I know this blog hasn’t changed in days. Truth be told, I found it difficult to write anything after the last post. But here goes.

Saturday night after I had posted the news about DJ (Puppy Monster), Thomas had slept from 5:30 till 8:30 (his newest habit is putting himself down for naps at highly inconvenient times). So at 8:30, knee-deep in work, I had to stop and be his playmate since Daren and Dylan had just left to hang with Daren’s parents.

Thinking we should keep things low-key in order to invoke more sleep, I decided to get in a warm bubble bath with Thomas and we had so much fun! I pretended the facecloth was a shark, and we made shark milkshakes (yum!), and ate shark nuggets. Which sounds totally gross but since they were pretend nuggets and not the real, floaty bath time nuggets, we were totally safe. And free from ecoli, dontcha know?
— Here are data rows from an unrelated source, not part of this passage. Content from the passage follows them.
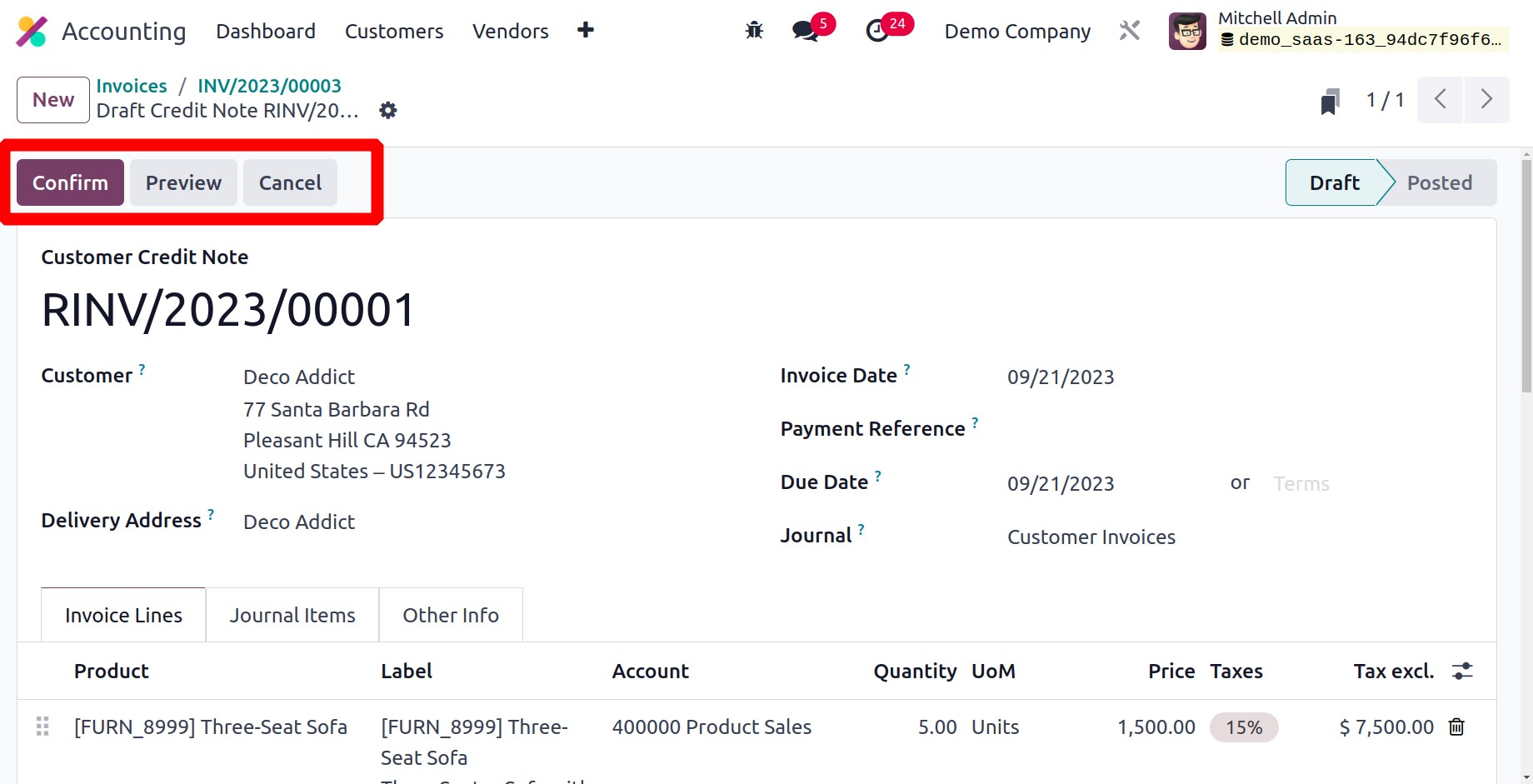Click the Posted status stage
Image resolution: width=1533 pixels, height=784 pixels.
[1439, 183]
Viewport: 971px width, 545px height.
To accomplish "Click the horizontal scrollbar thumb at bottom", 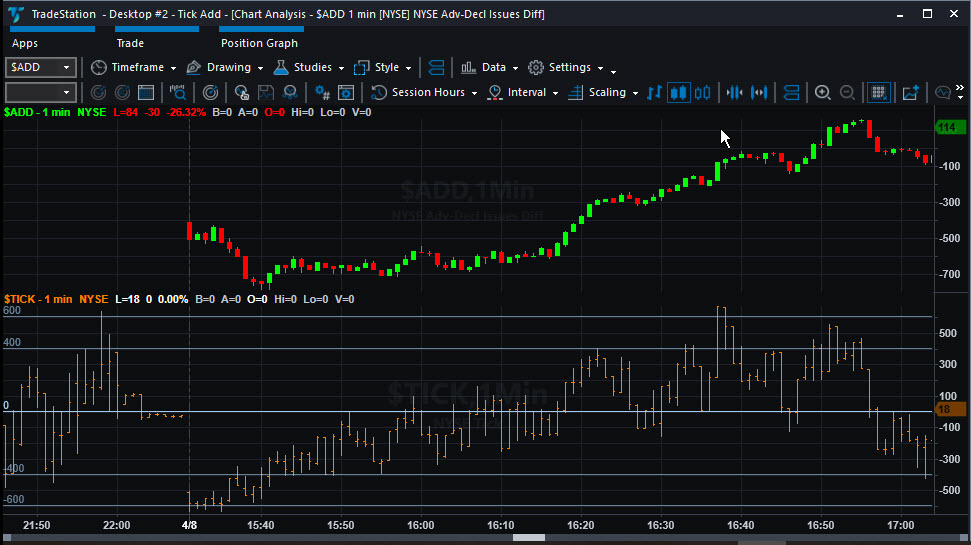I will click(529, 538).
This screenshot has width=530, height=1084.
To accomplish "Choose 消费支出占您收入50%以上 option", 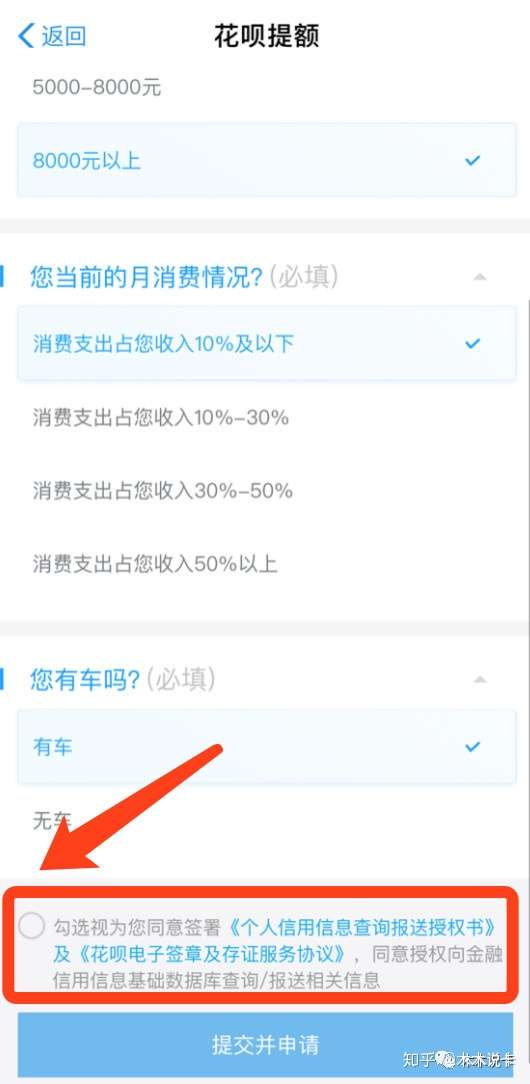I will click(x=266, y=563).
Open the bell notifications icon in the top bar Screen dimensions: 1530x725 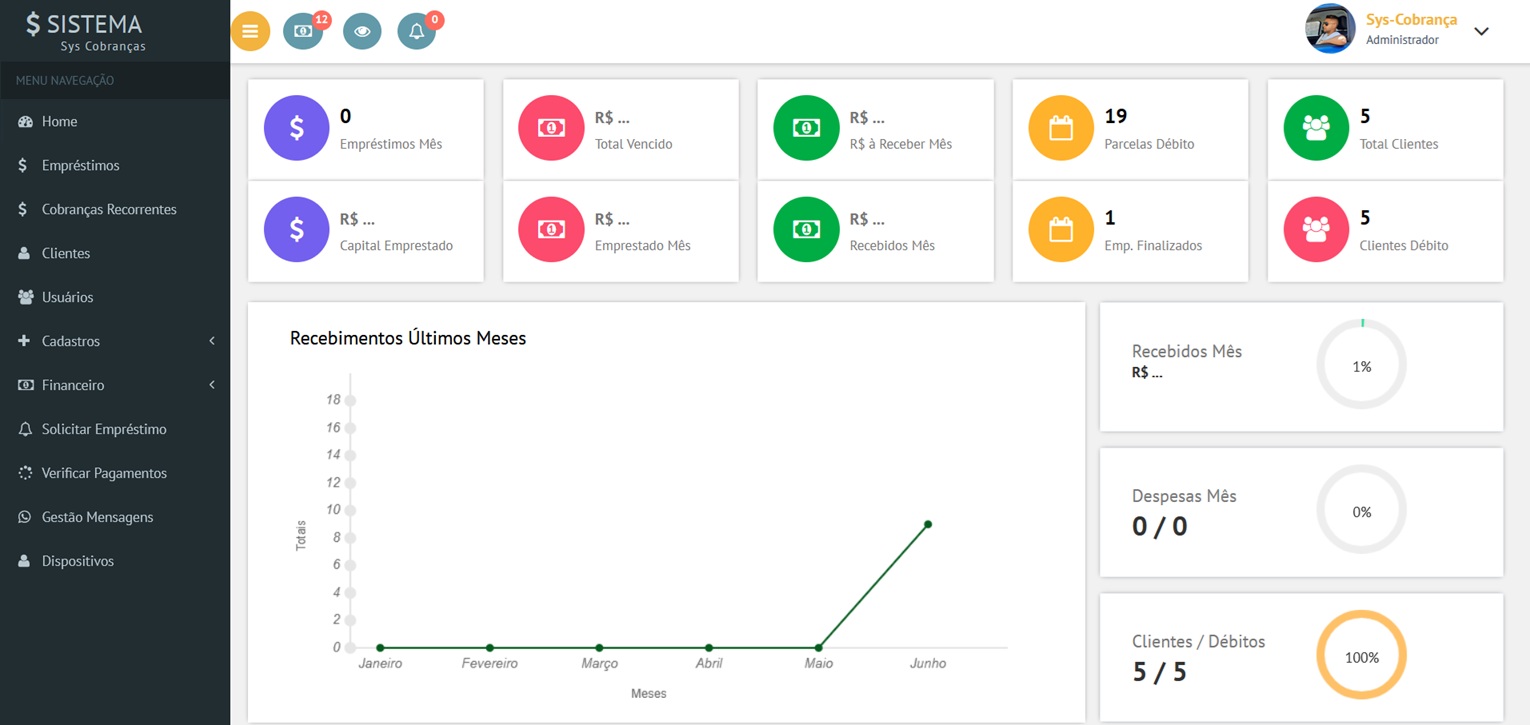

We built and toppled shark mountain, several times. The water grew increasingly cold and when my nearly 33 year old limbs had enough of the cross-legged-mama-in-the-tub pose, we got out and read stories. I sang Rock-a-bye baby, and You Are My Sunshine until Thomas was asleep in my arms.

I could not put him down. I wept quietly for Dave, for his wife, for their beloved son, DJ. I prayed for them. I held my baby boy tight and wished until my heart ached for Dave’s family to find peace.

Internet, you have been amazing. The money raised, the well-wishes, the word getting out…its all been beautiful. I’m just so thankful some days to be a part of the blogging world, you know?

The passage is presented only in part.